In many language lessons I have observed, the ‘p’ is the one which is given the least classroom time and it seems that it is all too easily marginalised. I was fortunate enough to participate in a fantastic workshop by Robin Walker recently where we spent 3 hours looking at the priorities when teaching pronunciation and practical ideas for working on this vital area with students in class. You can read more about Robin and his research into pronunciation and English as a Lingua Franca (ELF) here in his excellent blog.
Working on pronunciation in class
The basic premise – recognition before production
Students need to be able to hear and notice the difference between sounds before they can be expected to produce them. Therefore listening exercises in which they are practising discrimination are vital first steps in pronunciation work.

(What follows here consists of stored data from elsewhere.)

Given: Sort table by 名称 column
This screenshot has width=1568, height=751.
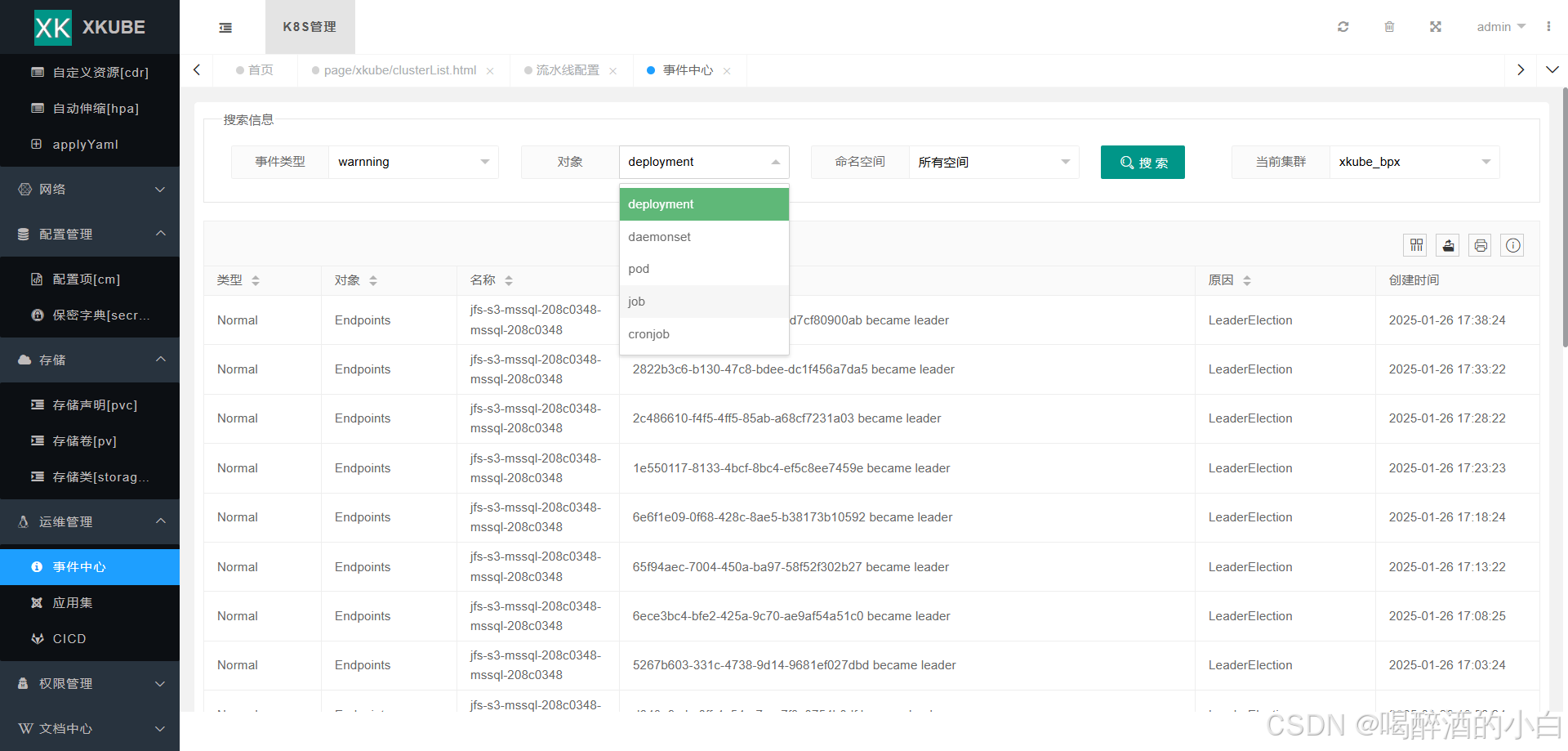Looking at the screenshot, I should coord(509,280).
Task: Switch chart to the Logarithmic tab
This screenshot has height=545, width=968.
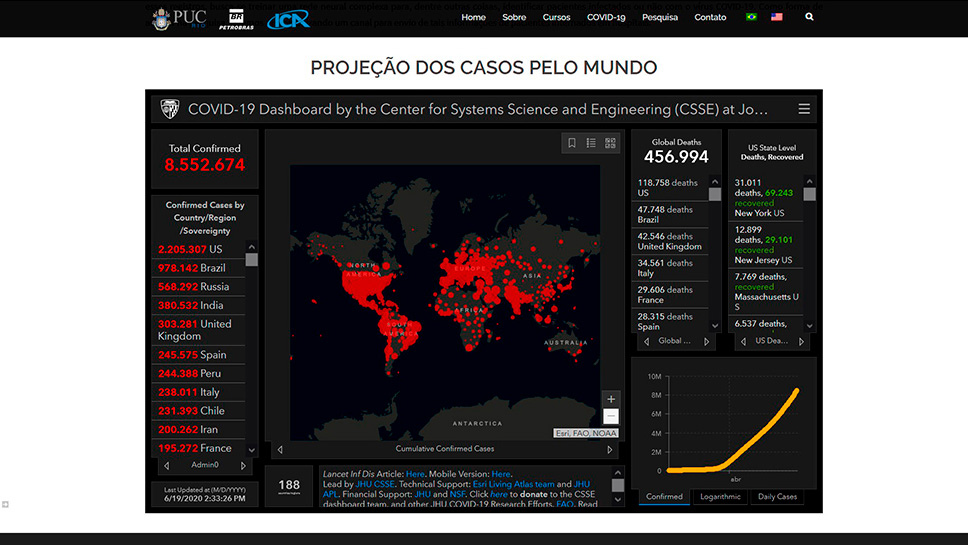Action: click(x=720, y=496)
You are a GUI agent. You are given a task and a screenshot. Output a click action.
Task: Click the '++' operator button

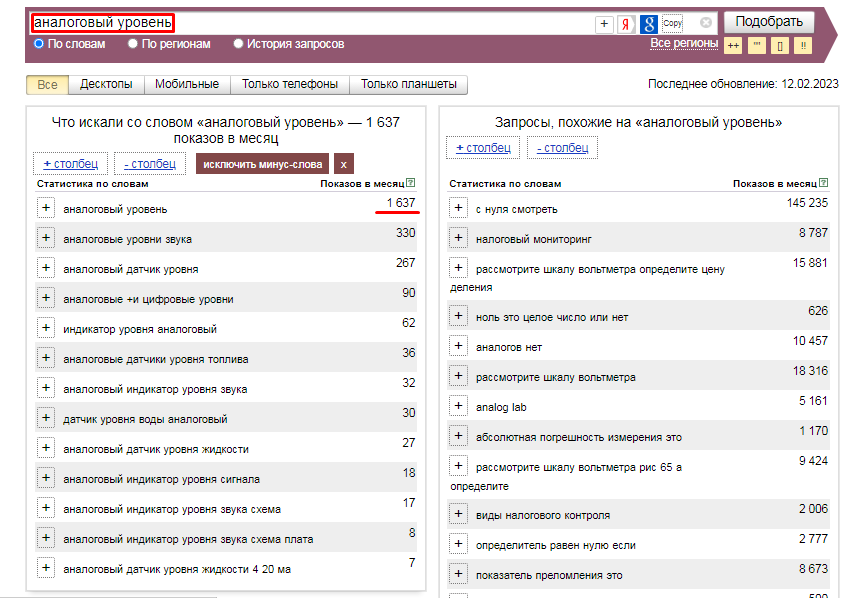coord(733,45)
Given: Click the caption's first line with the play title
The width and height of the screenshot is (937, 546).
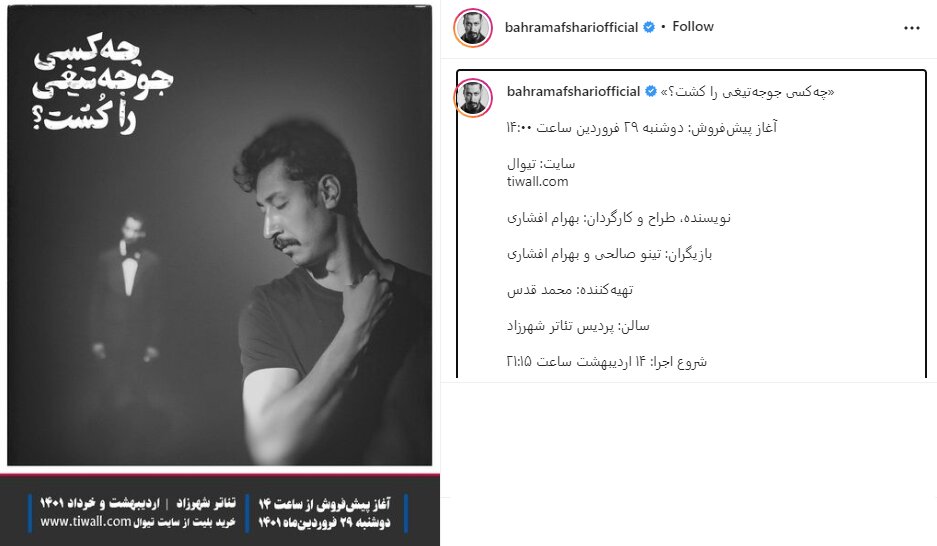Looking at the screenshot, I should tap(747, 91).
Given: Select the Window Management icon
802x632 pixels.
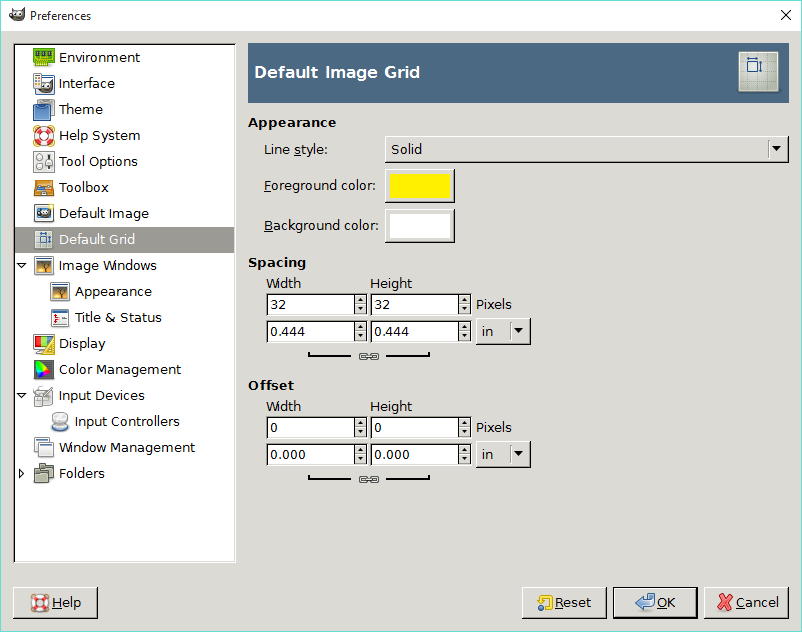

It can be useful to use minimal pairs to help students to discriminate one phoneme from another similar one, especially when the sounds don’t exist in the students’ L1. Italian students, for example often struggle to hear the difference between the /æ/ and the /ʌ/ in cat and cut as there is no equivalent phoneme to /ʌ/ in Italian.
Same or Different?
A simple discrimination exercise in which the teacher says two words with a slight pause between. Students then respond: ‘same’ or ‘different’.
T: ‘cat cat’
T: ‘cut cat’
Odd Man Out
Another simple discrimination exercise in which the teacher says a string of three or four words, one of which is different. The students respond with the number of the the word which was different.
T: ‘cat cut cat cat’
T: ‘cut cat cat cat’
One or two?
Write the words on the board in two columns numbered 1 and 2 and highlight the phoneme. See whiteboard picture below:
After modelling the two sounds, say one of the words and ask students to tell you if they heard word 1 or 2. Continue this until they are demonstrating a better ability to differentiate the sounds and then up the challenge by saying two or three words in a row, e.g. ‘Cat, cat, cut’, to which students must reply 1,1,2.
Handing over to the students
These exercises can then all be handed over to the students, individuals can say the words and the class and the teacher can respond with what they heard. The next step of course, can be handing over completely for students to continue in pairs.
For more ideas on working on pronunciation with your students, there are some great activities in Mark Hancock’s excellent book ‘Pronunciation Games’. A valuable resource book every teacher should have access to.